## Exercise goal
Render every line of the material below as a JSON array of strings, one string per line, and omit any blank lines.

## Record list
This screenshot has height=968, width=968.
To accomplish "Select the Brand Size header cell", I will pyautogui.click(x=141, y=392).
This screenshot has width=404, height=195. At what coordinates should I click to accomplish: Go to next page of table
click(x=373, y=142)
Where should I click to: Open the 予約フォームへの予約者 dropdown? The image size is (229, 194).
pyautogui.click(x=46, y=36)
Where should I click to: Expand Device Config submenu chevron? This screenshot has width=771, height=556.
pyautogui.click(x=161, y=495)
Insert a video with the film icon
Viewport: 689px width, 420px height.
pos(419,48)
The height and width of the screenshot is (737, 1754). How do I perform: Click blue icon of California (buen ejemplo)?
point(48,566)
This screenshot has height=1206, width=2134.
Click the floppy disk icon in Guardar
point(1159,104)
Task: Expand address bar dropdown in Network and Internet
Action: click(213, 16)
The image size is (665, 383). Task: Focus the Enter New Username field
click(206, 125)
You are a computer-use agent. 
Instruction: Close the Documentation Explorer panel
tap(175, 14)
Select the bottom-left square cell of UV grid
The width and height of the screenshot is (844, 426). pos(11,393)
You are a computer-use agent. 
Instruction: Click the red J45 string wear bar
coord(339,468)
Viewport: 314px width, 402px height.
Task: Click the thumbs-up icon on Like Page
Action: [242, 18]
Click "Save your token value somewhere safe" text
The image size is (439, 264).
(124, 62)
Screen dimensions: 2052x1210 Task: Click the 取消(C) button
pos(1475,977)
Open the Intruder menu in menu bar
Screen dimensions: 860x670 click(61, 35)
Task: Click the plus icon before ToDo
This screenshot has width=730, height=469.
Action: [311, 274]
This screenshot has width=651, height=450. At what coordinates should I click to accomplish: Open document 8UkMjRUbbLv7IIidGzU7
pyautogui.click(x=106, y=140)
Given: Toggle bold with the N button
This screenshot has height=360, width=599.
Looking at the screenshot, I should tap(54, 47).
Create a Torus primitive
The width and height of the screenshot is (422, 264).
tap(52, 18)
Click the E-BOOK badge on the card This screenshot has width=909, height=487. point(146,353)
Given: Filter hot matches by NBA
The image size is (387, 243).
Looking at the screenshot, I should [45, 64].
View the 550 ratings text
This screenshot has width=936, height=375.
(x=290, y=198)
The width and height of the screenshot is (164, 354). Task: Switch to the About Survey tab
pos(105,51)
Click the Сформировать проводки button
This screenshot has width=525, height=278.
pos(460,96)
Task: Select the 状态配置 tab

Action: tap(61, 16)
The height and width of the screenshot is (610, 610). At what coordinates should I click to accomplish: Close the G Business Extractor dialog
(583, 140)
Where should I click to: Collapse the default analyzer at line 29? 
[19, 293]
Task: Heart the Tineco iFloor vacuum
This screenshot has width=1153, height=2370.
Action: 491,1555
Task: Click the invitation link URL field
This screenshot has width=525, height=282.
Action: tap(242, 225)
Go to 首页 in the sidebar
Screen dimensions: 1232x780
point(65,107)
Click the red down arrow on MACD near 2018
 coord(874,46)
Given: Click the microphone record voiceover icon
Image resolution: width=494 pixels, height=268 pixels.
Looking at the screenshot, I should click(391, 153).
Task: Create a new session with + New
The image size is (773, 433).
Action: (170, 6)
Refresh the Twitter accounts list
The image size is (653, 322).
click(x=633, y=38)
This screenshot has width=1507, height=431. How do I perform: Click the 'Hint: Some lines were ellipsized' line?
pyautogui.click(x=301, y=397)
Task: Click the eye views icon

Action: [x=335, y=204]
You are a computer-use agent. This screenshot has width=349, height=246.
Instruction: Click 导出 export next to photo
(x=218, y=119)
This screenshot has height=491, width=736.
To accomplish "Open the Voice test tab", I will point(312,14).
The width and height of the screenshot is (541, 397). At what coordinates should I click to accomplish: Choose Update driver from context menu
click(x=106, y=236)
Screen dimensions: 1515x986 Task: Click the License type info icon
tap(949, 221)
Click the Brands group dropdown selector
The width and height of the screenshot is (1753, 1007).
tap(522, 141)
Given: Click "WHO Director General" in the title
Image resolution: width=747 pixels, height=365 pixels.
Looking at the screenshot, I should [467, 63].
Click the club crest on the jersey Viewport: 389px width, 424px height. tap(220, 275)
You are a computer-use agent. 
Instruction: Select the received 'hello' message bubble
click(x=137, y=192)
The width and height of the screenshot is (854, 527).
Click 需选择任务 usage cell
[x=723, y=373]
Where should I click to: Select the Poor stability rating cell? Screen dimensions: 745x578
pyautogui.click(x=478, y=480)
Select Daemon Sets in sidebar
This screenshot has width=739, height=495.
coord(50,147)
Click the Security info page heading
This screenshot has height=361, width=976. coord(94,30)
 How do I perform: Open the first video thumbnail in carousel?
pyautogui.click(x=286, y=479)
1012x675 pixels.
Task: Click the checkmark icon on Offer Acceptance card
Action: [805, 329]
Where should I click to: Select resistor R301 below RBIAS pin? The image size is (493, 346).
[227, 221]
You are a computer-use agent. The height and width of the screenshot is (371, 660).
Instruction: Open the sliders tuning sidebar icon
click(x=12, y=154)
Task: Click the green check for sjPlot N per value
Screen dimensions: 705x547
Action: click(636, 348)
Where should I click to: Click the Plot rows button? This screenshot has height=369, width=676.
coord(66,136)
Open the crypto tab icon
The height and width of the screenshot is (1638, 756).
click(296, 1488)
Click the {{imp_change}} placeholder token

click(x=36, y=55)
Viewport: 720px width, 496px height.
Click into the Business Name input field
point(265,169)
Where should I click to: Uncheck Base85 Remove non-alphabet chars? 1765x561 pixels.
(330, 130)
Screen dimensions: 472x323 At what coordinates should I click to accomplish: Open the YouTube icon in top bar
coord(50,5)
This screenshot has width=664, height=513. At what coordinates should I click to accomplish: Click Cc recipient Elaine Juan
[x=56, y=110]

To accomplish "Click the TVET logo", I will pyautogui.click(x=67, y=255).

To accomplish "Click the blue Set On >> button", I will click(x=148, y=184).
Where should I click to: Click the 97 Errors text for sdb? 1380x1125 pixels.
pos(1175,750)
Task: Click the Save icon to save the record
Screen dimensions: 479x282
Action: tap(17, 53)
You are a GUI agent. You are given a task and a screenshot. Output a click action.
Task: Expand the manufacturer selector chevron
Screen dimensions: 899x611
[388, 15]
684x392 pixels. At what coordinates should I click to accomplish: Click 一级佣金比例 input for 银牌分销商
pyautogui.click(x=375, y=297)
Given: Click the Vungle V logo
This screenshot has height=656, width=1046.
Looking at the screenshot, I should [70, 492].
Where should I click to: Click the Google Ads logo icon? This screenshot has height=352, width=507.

## Task response
[
  "This screenshot has height=968, width=968.",
  "To accomplish \"Select the Brand Size header cell\", I will pyautogui.click(x=141, y=392).",
  "This screenshot has width=404, height=195. At what coordinates should I click to accomplish: Go to next page of table",
  "click(x=373, y=142)",
  "Where should I click to: Open the 予約フォームへの予約者 dropdown? The image size is (229, 194).",
  "pyautogui.click(x=46, y=36)",
  "Where should I click to: Expand Device Config submenu chevron? This screenshot has width=771, height=556.",
  "pyautogui.click(x=161, y=495)",
  "Insert a video with the film icon",
  "Viewport: 689px width, 420px height.",
  "pos(419,48)",
  "The height and width of the screenshot is (737, 1754). How do I perform: Click blue icon of California (buen ejemplo)?",
  "point(48,566)",
  "This screenshot has height=1206, width=2134.",
  "Click the floppy disk icon in Guardar",
  "point(1159,104)",
  "Task: Expand address bar dropdown in Network and Internet",
  "Action: click(213, 16)",
  "The image size is (665, 383). Task: Focus the Enter New Username field",
  "click(206, 125)",
  "You are a computer-use agent. ",
  "Instruction: Close the Documentation Explorer panel",
  "tap(175, 14)",
  "Select the bottom-left square cell of UV grid",
  "The width and height of the screenshot is (844, 426). pos(11,393)",
  "You are a computer-use agent. ",
  "Instruction: Click the red J45 string wear bar",
  "coord(339,468)",
  "Viewport: 314px width, 402px height.",
  "Task: Click the thumbs-up icon on Like Page",
  "Action: [242, 18]",
  "Click \"Save your token value somewhere safe\" text",
  "The image size is (439, 264).",
  "(124, 62)",
  "Screen dimensions: 2052x1210 Task: Click the 取消(C) button",
  "pos(1475,977)",
  "Open the Intruder menu in menu bar",
  "Screen dimensions: 860x670 click(61, 35)",
  "Task: Click the plus icon before ToDo",
  "This screenshot has width=730, height=469.",
  "Action: [311, 274]",
  "This screenshot has width=651, height=450. At what coordinates should I click to accomplish: Open document 8UkMjRUbbLv7IIidGzU7",
  "pyautogui.click(x=106, y=140)",
  "Given: Toggle bold with the N button",
  "This screenshot has height=360, width=599.",
  "Looking at the screenshot, I should tap(54, 47).",
  "Create a Torus primitive",
  "The width and height of the screenshot is (422, 264).",
  "tap(52, 18)",
  "Click the E-BOOK badge on the card This screenshot has width=909, height=487. point(146,353)",
  "Given: Filter hot matches by NBA",
  "The image size is (387, 243).",
  "Looking at the screenshot, I should [45, 64].",
  "View the 550 ratings text",
  "This screenshot has width=936, height=375.",
  "(x=290, y=198)",
  "The width and height of the screenshot is (164, 354). Task: Switch to the About Survey tab",
  "pos(105,51)",
  "Click the Сформировать проводки button",
  "This screenshot has width=525, height=278.",
  "pos(460,96)",
  "Task: Select the 状态配置 tab",
  "Action: tap(61, 16)",
  "The height and width of the screenshot is (610, 610). At what coordinates should I click to accomplish: Close the G Business Extractor dialog",
  "(583, 140)",
  "Where should I click to: Collapse the default analyzer at line 29? ",
  "[19, 293]",
  "Task: Heart the Tineco iFloor vacuum",
  "This screenshot has width=1153, height=2370.",
  "Action: 491,1555",
  "Task: Click the invitation link URL field",
  "This screenshot has width=525, height=282.",
  "Action: tap(242, 225)",
  "Go to 首页 in the sidebar",
  "Screen dimensions: 1232x780",
  "point(65,107)",
  "Click the red down arrow on MACD near 2018",
  " coord(874,46)",
  "Given: Click the microphone record voiceover icon",
  "Image resolution: width=494 pixels, height=268 pixels.",
  "Looking at the screenshot, I should click(391, 153).",
  "Task: Create a new session with + New",
  "The image size is (773, 433).",
  "Action: (170, 6)",
  "Refresh the Twitter accounts list",
  "The image size is (653, 322).",
  "click(x=633, y=38)",
  "This screenshot has width=1507, height=431. How do I perform: Click the 'Hint: Some lines were ellipsized' line?",
  "pyautogui.click(x=301, y=397)",
  "Task: Click the eye views icon",
  "Action: [x=335, y=204]",
  "You are a computer-use agent. This screenshot has width=349, height=246.",
  "Instruction: Click 导出 export next to photo",
  "(x=218, y=119)",
  "This screenshot has height=491, width=736.",
  "To accomplish \"Open the Voice test tab\", I will point(312,14).",
  "The width and height of the screenshot is (541, 397). At what coordinates should I click to accomplish: Choose Update driver from context menu",
  "click(x=106, y=236)",
  "Screen dimensions: 1515x986 Task: Click the License type info icon",
  "tap(949, 221)",
  "Click the Brands group dropdown selector",
  "The width and height of the screenshot is (1753, 1007).",
  "tap(522, 141)",
  "Given: Click \"WHO Director General\" in the title",
  "Image resolution: width=747 pixels, height=365 pixels.",
  "Looking at the screenshot, I should [467, 63].",
  "Click the club crest on the jersey Viewport: 389px width, 424px height. tap(220, 275)",
  "You are a computer-use agent. ",
  "Instruction: Select the received 'hello' message bubble",
  "click(x=137, y=192)",
  "The width and height of the screenshot is (854, 527).",
  "Click 需选择任务 usage cell",
  "[x=723, y=373]",
  "Where should I click to: Select the Poor stability rating cell? Screen dimensions: 745x578",
  "pyautogui.click(x=478, y=480)",
  "Select Daemon Sets in sidebar",
  "This screenshot has width=739, height=495.",
  "coord(50,147)",
  "Click the Security info page heading",
  "This screenshot has height=361, width=976. coord(94,30)",
  " How do I perform: Open the first video thumbnail in carousel?",
  "pyautogui.click(x=286, y=479)",
  "1012x675 pixels.",
  "Task: Click the checkmark icon on Offer Acceptance card",
  "Action: [805, 329]",
  "Where should I click to: Select resistor R301 below RBIAS pin? The image size is (493, 346).",
  "[227, 221]",
  "You are a computer-use agent. The height and width of the screenshot is (371, 660).",
  "Instruction: Open the sliders tuning sidebar icon",
  "click(x=12, y=154)",
  "Task: Click the green check for sjPlot N per value",
  "Screen dimensions: 705x547",
  "Action: click(636, 348)",
  "Where should I click to: Click the Plot rows button? This screenshot has height=369, width=676.",
  "coord(66,136)",
  "Open the crypto tab icon",
  "The height and width of the screenshot is (1638, 756).",
  "click(296, 1488)",
  "Click the {{imp_change}} placeholder token",
  "click(x=36, y=55)",
  "Viewport: 720px width, 496px height.",
  "Click into the Business Name input field",
  "point(265,169)",
  "Where should I click to: Uncheck Base85 Remove non-alphabet chars? 1765x561 pixels.",
  "(330, 130)",
  "Screen dimensions: 472x323 At what coordinates should I click to accomplish: Open the YouTube icon in top bar",
  "coord(50,5)",
  "This screenshot has width=664, height=513. At what coordinates should I click to accomplish: Click Cc recipient Elaine Juan",
  "[x=56, y=110]",
  "To accomplish \"Click the TVET logo\", I will pyautogui.click(x=67, y=255).",
  "To accomplish \"Click the blue Set On >> button\", I will click(x=148, y=184).",
  "Where should I click to: Click the 97 Errors text for sdb? 1380x1125 pixels.",
  "pos(1175,750)",
  "Task: Click the Save icon to save the record",
  "Screen dimensions: 479x282",
  "Action: tap(17, 53)",
  "You are a GUI agent. You are given a task and a screenshot. Output a click action.",
  "Task: Expand the manufacturer selector chevron",
  "Screen dimensions: 899x611",
  "[388, 15]",
  "684x392 pixels. At what coordinates should I click to accomplish: Click 一级佣金比例 input for 银牌分销商",
  "pyautogui.click(x=375, y=297)",
  "Given: Click the Vungle V logo",
  "This screenshot has height=656, width=1046.",
  "Looking at the screenshot, I should [70, 492].",
  "Where should I click to: Click the Google Ads logo icon? This screenshot has height=352, width=507."
]